L’Europe est en proie à la récession la plus profonde et la plus longue depuis la dernière guerre mondiale. C’est au coeur de cette crise économique que s’est installée une autre crise plus aiguë et jusqu’ici insoluble, la crise de la monnaie unique. Cette dernière, qui a précipité les Européens dans le désarroi et la division, participe désormais largement à de nouvelles fractures, à de nouvelles frustrations. Et une autre crise européenne a percé, une grave crise identitaire, dont on ne sait sur ce quoi elle débouchera avec la montée des tensions sociales, transnationales et intercommunautaires.

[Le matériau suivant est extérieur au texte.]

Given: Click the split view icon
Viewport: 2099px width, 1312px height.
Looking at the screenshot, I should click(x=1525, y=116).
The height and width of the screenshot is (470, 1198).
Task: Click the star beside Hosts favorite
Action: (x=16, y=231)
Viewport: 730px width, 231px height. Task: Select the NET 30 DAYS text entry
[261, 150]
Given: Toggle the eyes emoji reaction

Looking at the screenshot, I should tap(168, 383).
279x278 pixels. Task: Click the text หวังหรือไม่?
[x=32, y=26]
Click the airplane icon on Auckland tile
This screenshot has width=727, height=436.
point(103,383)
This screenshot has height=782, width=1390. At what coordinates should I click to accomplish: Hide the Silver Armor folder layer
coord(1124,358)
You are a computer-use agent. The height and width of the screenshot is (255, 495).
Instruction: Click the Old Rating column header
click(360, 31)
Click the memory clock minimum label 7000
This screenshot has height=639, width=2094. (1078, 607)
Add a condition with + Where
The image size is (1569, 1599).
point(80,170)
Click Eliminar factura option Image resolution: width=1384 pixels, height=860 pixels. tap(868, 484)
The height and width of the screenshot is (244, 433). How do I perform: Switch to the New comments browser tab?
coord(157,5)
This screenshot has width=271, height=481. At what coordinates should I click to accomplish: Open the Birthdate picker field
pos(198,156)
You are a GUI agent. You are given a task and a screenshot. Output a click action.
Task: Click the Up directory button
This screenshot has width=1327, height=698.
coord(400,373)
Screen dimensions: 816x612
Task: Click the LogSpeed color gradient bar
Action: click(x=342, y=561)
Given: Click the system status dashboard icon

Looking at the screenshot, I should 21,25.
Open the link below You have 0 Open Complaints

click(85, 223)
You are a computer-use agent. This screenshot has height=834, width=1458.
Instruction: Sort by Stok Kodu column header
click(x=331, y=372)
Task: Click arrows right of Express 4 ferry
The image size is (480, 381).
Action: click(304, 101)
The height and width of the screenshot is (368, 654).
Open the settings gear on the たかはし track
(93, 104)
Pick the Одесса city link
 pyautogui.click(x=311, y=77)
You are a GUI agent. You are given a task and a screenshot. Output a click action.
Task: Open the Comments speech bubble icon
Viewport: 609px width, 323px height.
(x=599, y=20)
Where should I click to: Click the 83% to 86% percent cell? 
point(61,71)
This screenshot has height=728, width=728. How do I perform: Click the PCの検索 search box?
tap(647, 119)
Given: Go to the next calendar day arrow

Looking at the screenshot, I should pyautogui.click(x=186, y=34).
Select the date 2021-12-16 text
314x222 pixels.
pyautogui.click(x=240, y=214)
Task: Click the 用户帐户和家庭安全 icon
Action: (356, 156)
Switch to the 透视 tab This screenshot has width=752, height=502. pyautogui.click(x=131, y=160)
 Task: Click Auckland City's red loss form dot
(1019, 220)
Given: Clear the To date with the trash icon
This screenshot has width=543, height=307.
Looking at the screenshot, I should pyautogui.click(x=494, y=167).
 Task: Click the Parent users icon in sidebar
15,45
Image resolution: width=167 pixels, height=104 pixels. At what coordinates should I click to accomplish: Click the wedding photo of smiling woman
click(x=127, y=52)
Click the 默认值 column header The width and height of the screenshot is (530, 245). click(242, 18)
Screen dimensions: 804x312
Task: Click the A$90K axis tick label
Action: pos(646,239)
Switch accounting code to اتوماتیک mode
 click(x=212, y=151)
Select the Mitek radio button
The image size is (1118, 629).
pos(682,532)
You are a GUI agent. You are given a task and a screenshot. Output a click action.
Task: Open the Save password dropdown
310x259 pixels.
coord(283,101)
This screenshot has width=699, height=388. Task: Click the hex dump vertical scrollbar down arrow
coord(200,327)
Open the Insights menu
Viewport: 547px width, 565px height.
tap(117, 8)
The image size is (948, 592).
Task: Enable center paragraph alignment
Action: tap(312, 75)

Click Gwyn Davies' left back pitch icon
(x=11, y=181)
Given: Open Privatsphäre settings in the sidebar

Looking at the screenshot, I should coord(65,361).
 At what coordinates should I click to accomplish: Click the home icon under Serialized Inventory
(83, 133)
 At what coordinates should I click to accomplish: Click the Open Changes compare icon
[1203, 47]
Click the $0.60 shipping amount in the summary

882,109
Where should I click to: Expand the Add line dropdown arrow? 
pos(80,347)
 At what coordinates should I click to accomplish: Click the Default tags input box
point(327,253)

L’Allemagne assure « le job » de leader de la communauté européenne. Ce serait pour certains un facteur important d’équilibre (il y aurait quand même un pilote dans l’avion !). Toutefois la « tutelle allemande », de plus en plus contraignante et renforcée à l’occasion du « dévissage » d’un nouvel Etat membre à devoir soutenir, sachant que l’on ne pourra le relever, pousse à l’exaspération ceux qui devront se sacrifier au nom d’un plan de sauvetage qui en préfigure un autre. On peut aujourd’hui se demander, face à l’hégémonie allemande, jusqu’où l’auto subordination française durera sans la moindre réaction. Au sein du couple franco-allemand, l’infidélité récente de la dame partie convoler ouvertement avec son partenaire britannique a suscité quelques grincements de mâchoires chez « le délaissé ». Mais là n’est pas l’objet de ce numéro spécial. C’est du sort de Chypre dont il est question ce soir même. Quelle va-t-être l’attitude de l’Allemagne et donc celle de l’euro groupe, et quelle va-t-être la décision de la Troïka ? La taxation des dépôts bancaires est une originalité qui doit interpeller tous les citoyens des Etats de la zone euro. Elle se présente comme un signal inquiétant, voire deux : 1. La protection des petits épargnants européens jusqu’à 100.000 € apparait désormais moins garantie, voire sujette à caution ; 2. Cela pose la question de la pérennité de la monnaie unique à terme.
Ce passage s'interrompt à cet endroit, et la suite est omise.